The night feminism made wrestling history

Greg EvansMaya Yagoda@mayayagoda
Wednesday 09 May 2018 13:45
sport

A revolution is not a one-time event.

That quote from American author, activist and feminist Audre Lorde hung proudly from a banner at the historic York Hall in Bethnal Green on 5 May, 2018. This short quote from Lorde's 1982 essay Learning from the 60s might not have much to do with professional wrestling but, in many ways, it encapsulated everything that happened in the building - and indeed the ring - that evening.

Pro-Wrestling: EVE's Wrestle Queendom, the largest all-female wrestling show in Europe ever, was a prime example of what a revolution looks like. This wasn't just a huge step for wrestling, but for women, feminism and equality as a whole. As indy100 detailed last week, EVE's progressive liberal politics and ethos supporting women's rights, LGBT+ equality, body positivity and mental health discussions have helped create a wrestling promotion unlike any other.

As a wrestling fan from the age of six, I've seen a lot of events and many at York Hall but, in all honesty, I've never experienced anything like what happened at Wrestle Queendom. The energy in the building and the collective sense of being part of something historic resonated with everyone inside. Not only was this a fantastic wrestling show but it was an all-encompassing example of how society can learn to treat everyone better.

The show started out with EVE co-owner Emily Read addressing the crowd from the stage. Although the show started later than planned, the emphasis on creating a safe space for everyone in attendance was clear from the start. When taking a not-so-subtle dig at WWE's recent controversial show in Saudi Arabia, Emily demanded that no racism, homophobia, hate speech, body shaming, sexism or harassment would be tolerated.

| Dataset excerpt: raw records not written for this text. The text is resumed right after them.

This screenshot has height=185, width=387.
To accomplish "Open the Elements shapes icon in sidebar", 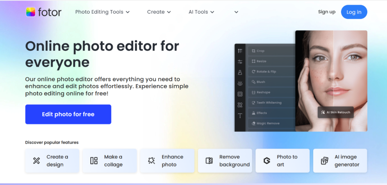I will [x=240, y=105].
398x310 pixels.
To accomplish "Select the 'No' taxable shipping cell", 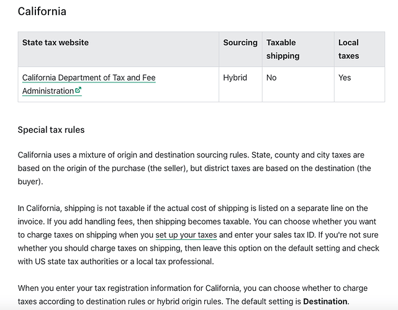I will click(x=272, y=78).
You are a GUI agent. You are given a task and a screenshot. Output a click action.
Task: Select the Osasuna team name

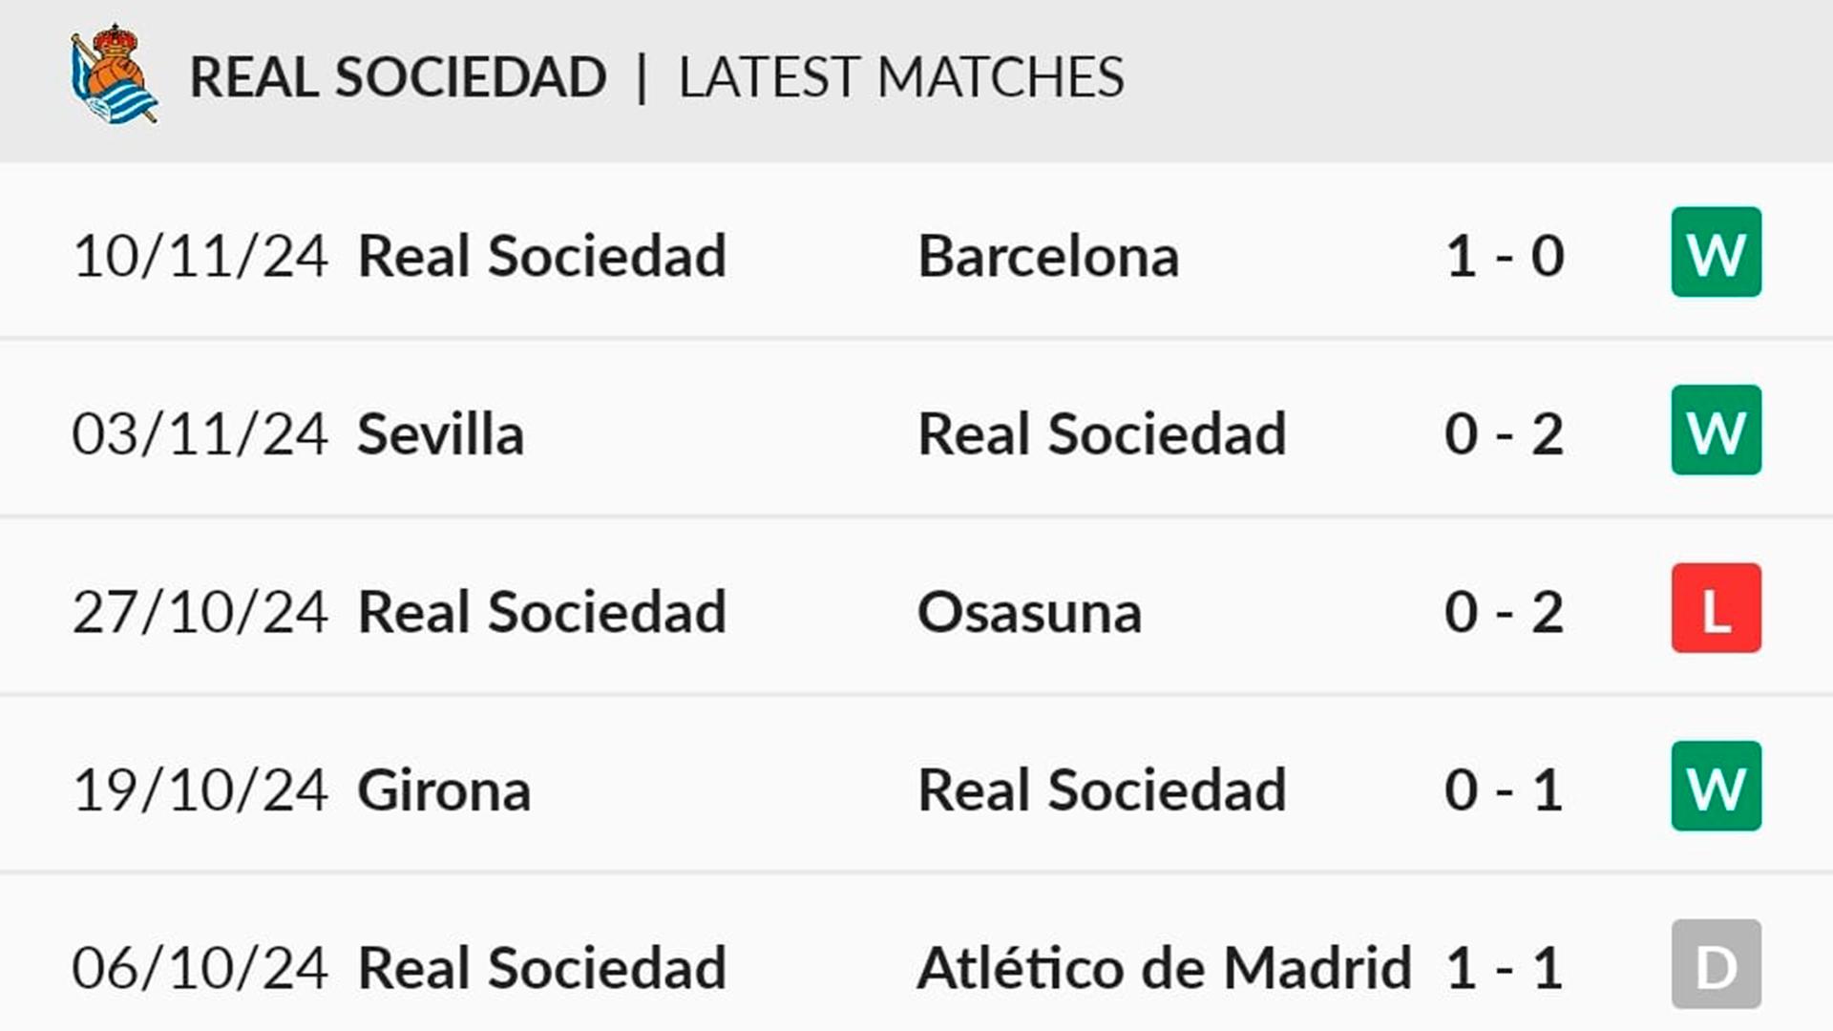1029,612

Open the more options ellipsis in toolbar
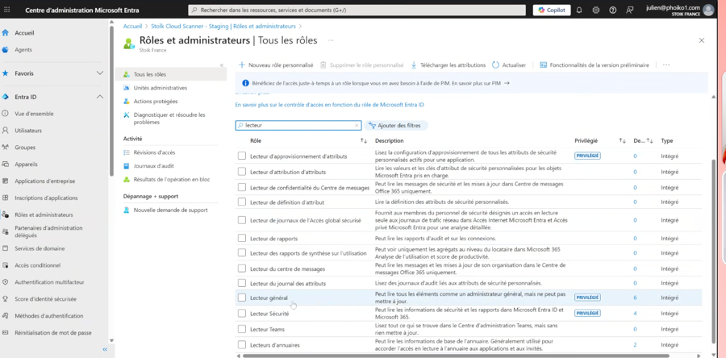click(x=666, y=65)
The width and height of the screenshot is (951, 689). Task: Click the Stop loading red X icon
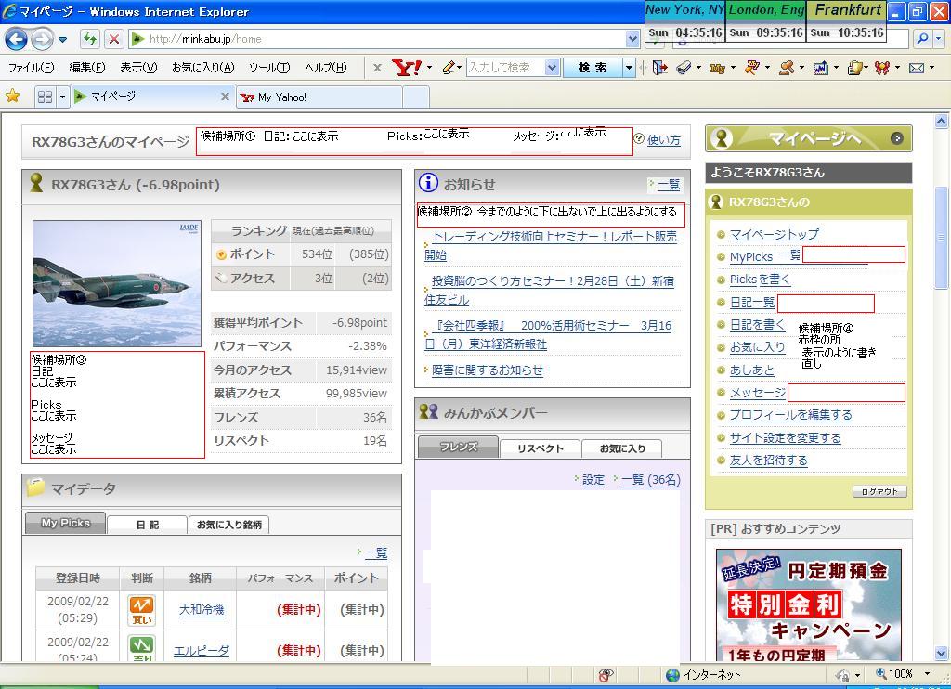(x=113, y=39)
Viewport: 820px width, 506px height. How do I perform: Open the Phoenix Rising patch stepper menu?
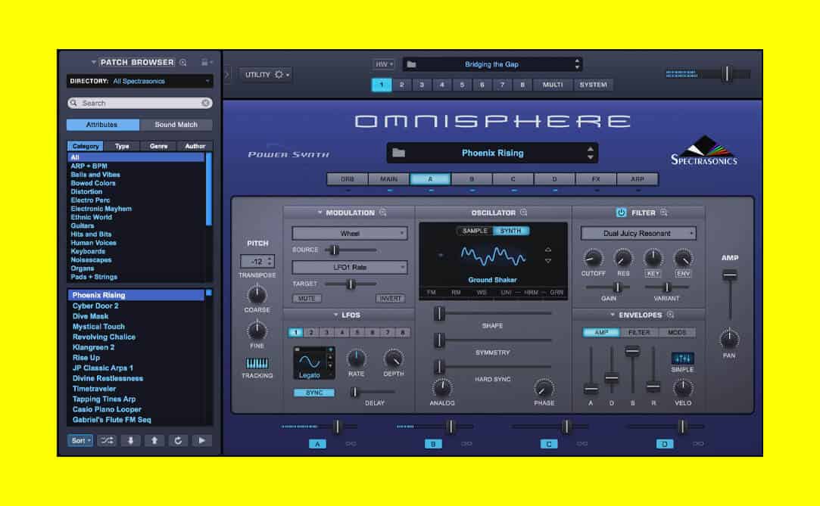(590, 153)
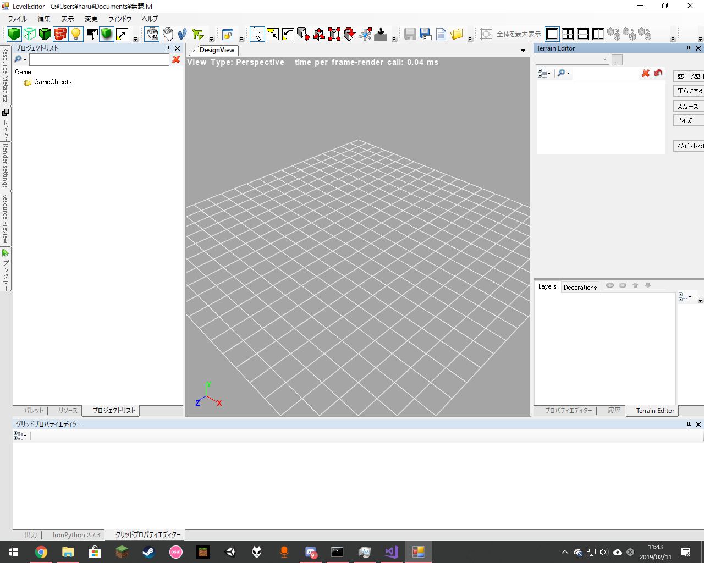The width and height of the screenshot is (704, 563).
Task: Click the スムーズ terrain button
Action: (689, 106)
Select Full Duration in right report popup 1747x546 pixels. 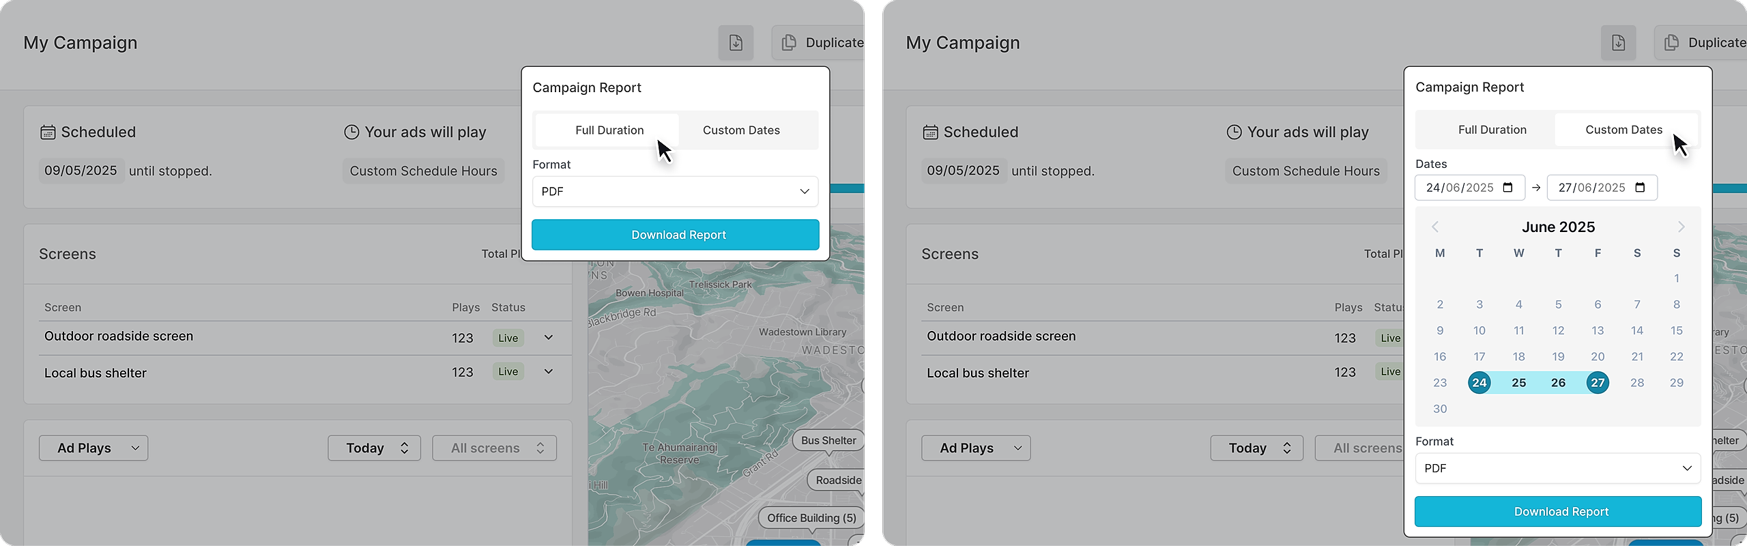(1492, 130)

It seems bizarre but oddly encouraging that a wrestling company - where staged violence is the main port of call - should be promoting these values. Seriously, other sporting events and music festivals could learn so much from the way EVE value their fans and their safety. It creates an environment where everyone feels comfortable, no matter who they are, and are allowed to enjoy themselves without feeling threatened. Cheer and boo who you want, by all means, but be respectful.

As for the actual show, it has potential to be one of the best wrestling shows to take place anywhere on the planet this year. It featured a brutal 'War Games' cage match (the first time a women's match of this kind has ever happened), a hilarious contest featuring the incredibly charismatic Kris Wolf and Jetta, a breathtaking ladder match, a show-stealing bout between Meiko Satomura and Kay Lee Ray, an international dream battle pitting Viper against Japanese legend Aja Kong and the main-event, which featured possibly the biggest reaction and outpouring of emotion ever heard in York Hall as the inspirational Charlie Morgan defeated Sammi Jayne to win the EVE championship.

The quality of this show cannot be underestimated and the wrestling community, fans and performers alike, came out to praise the event and what EVE stands for.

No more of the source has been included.